= Data for this task =
· · · ·

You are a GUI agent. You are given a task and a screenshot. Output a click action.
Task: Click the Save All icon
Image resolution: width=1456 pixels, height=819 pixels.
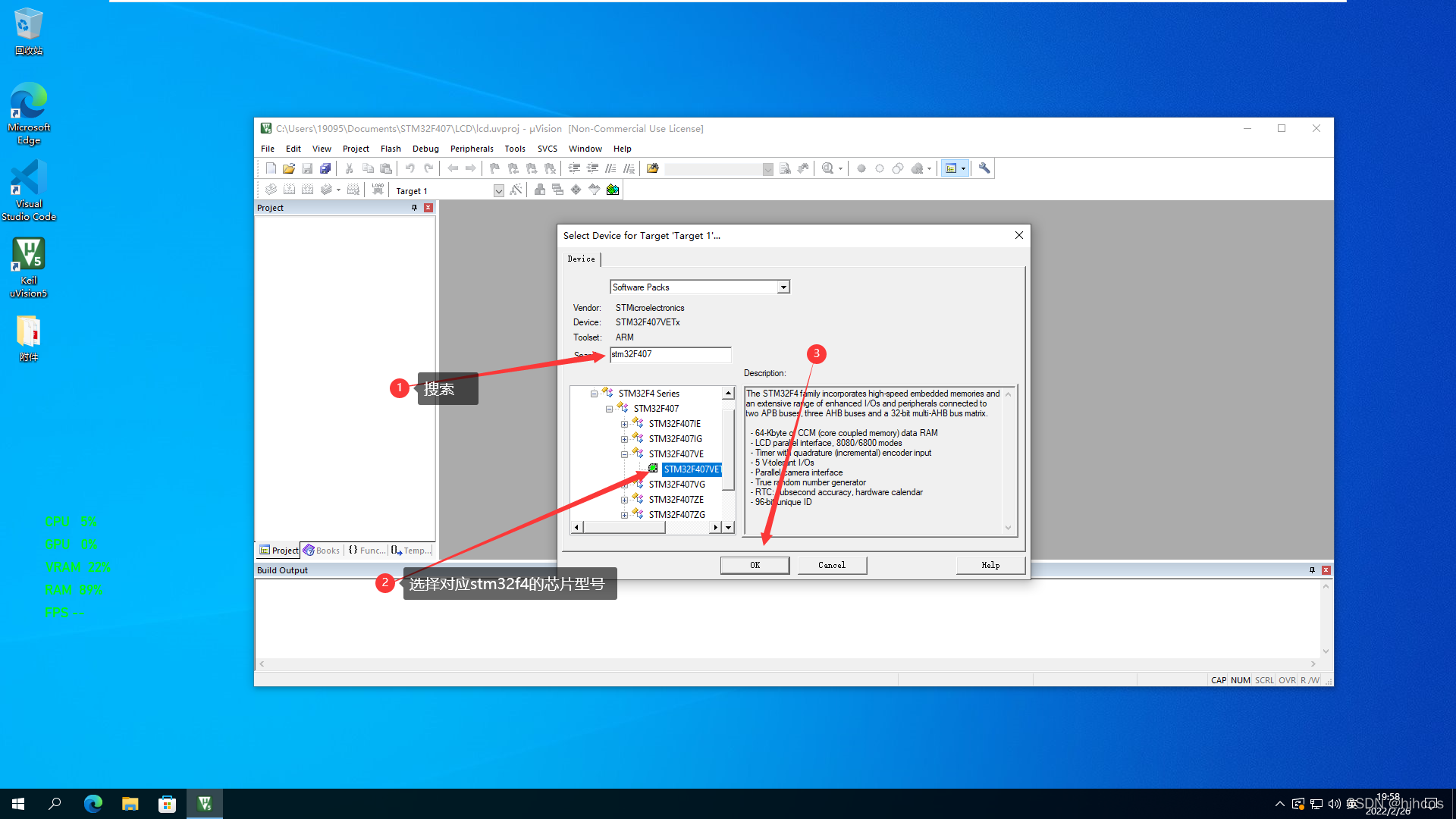point(325,168)
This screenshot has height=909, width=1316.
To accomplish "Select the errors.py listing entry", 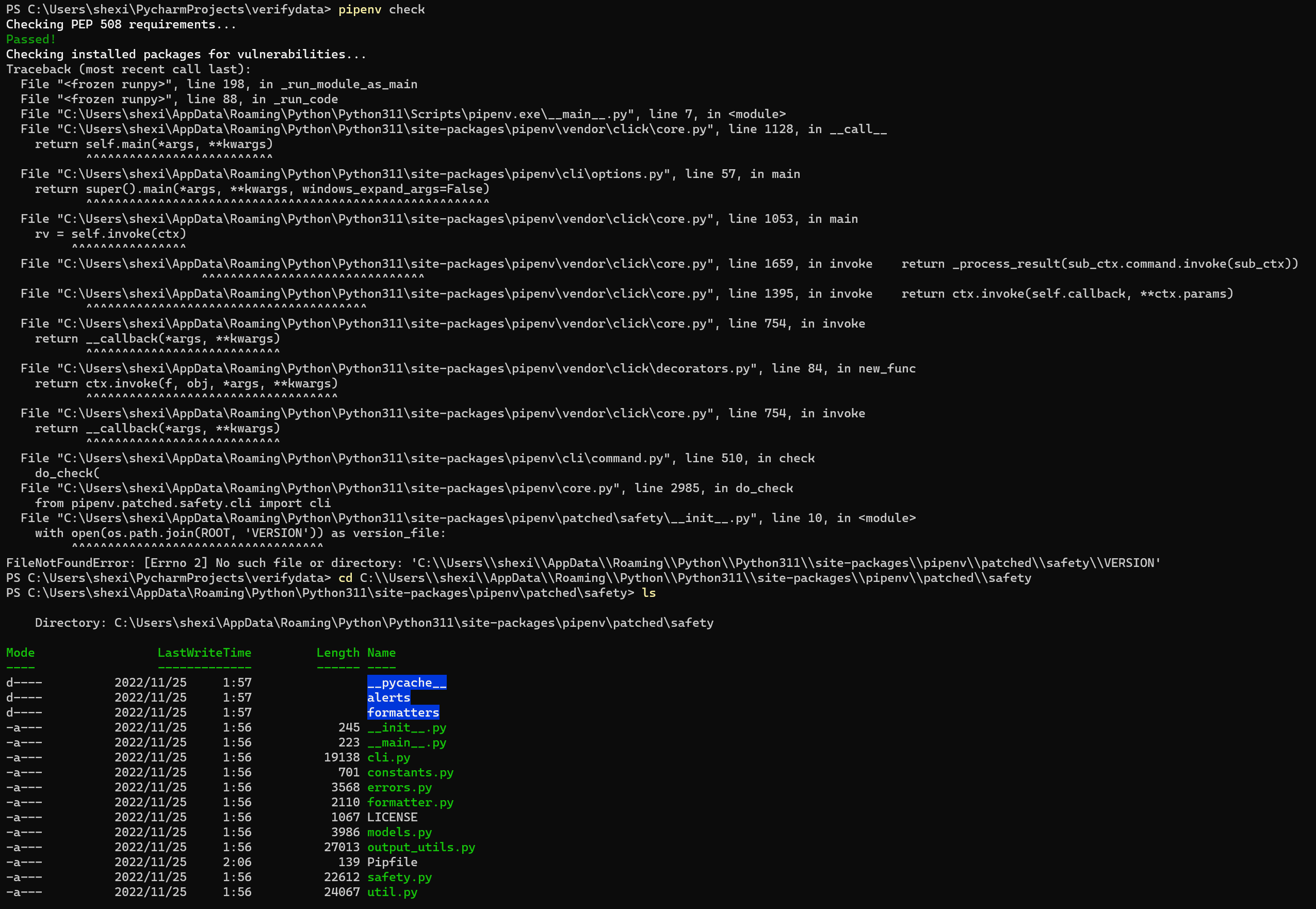I will (399, 787).
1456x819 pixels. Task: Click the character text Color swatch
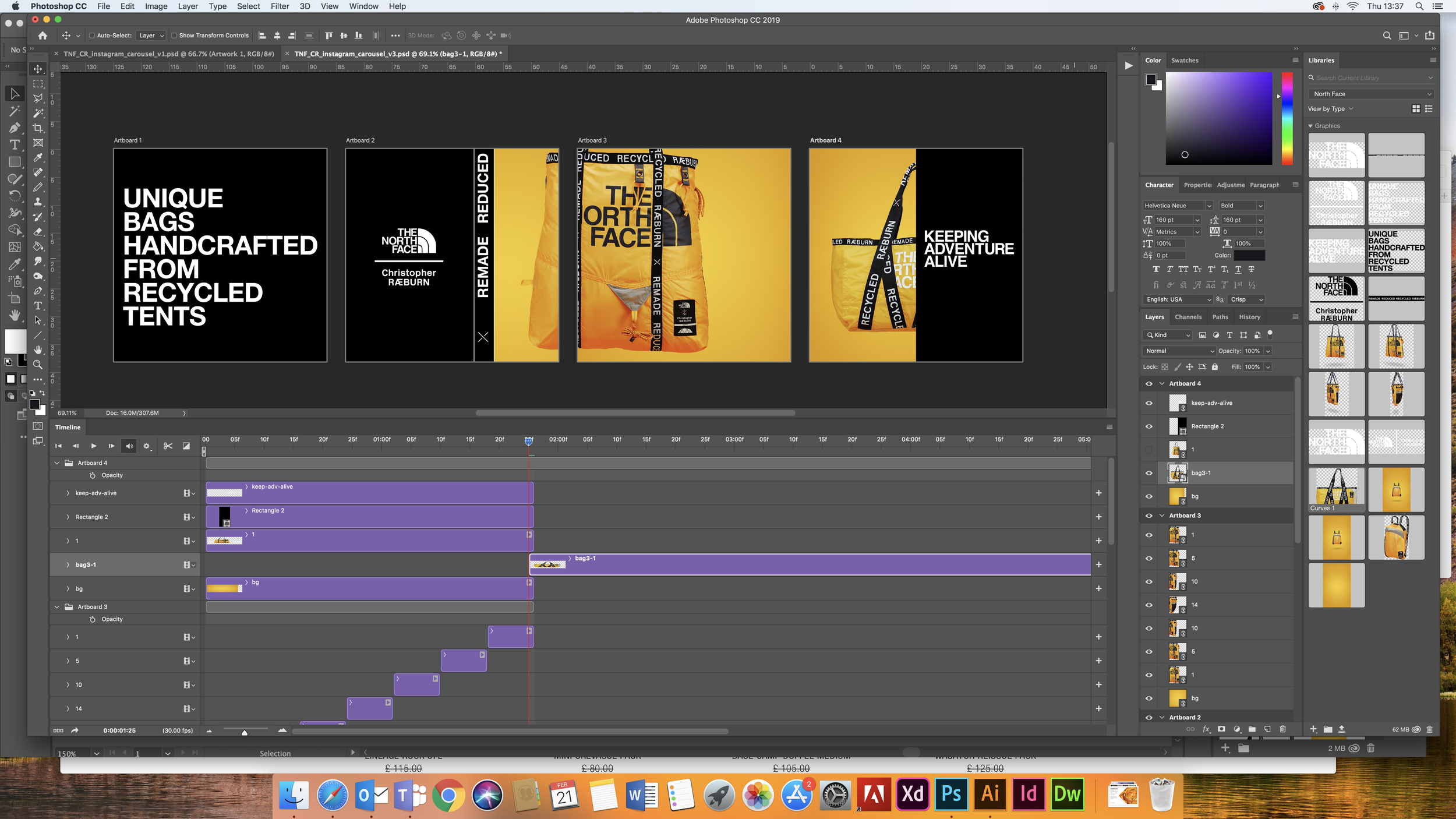click(1249, 255)
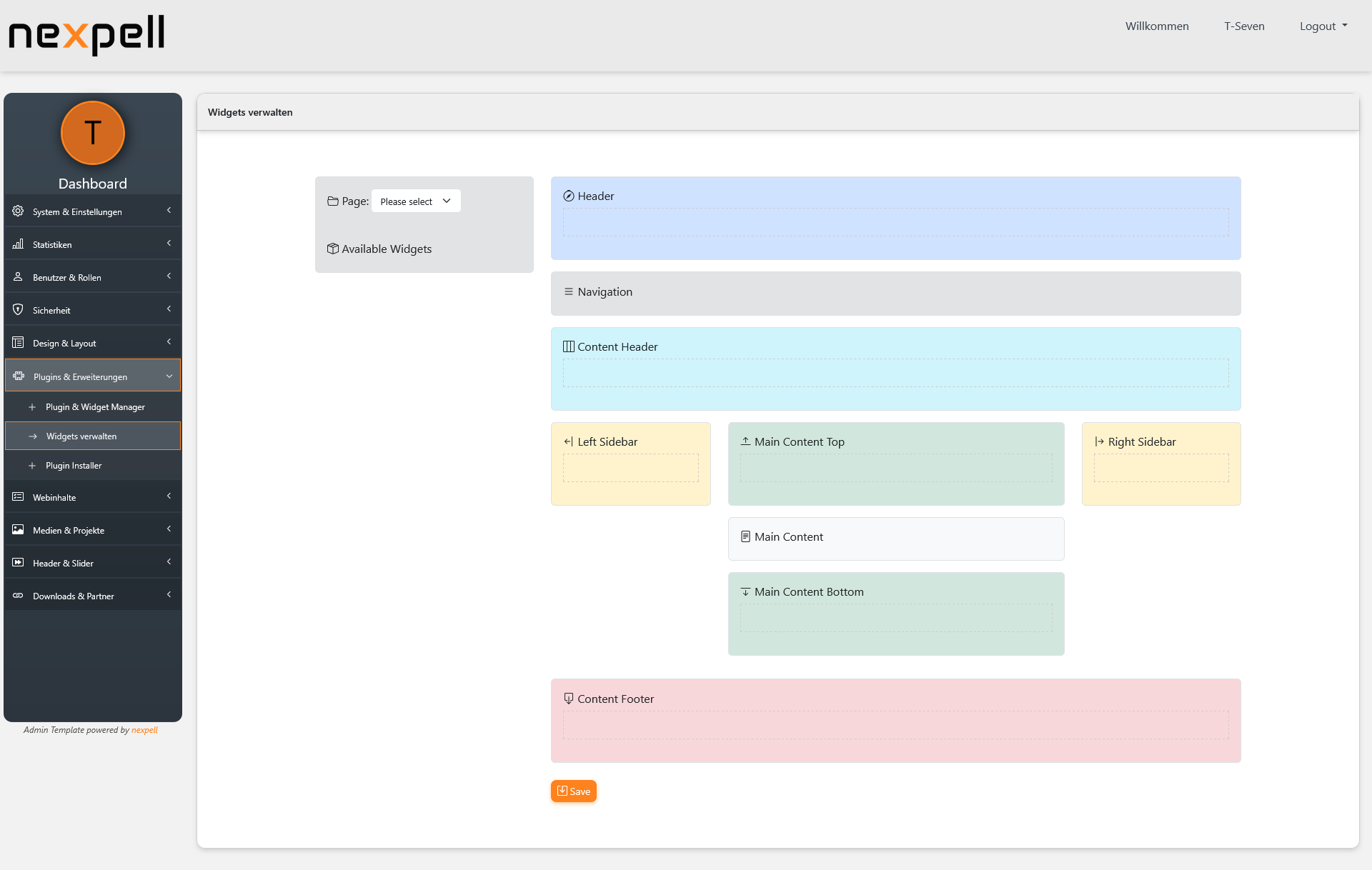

· · · ·

= What you will do =
Pictures are to be omitted. Print exactly the lines from the line containing "1456x819 pixels. Task: Click" through the final line of the material above, both included.

= Solved exercise =
1456x819 pixels. Task: Click the character text Color swatch
click(1249, 255)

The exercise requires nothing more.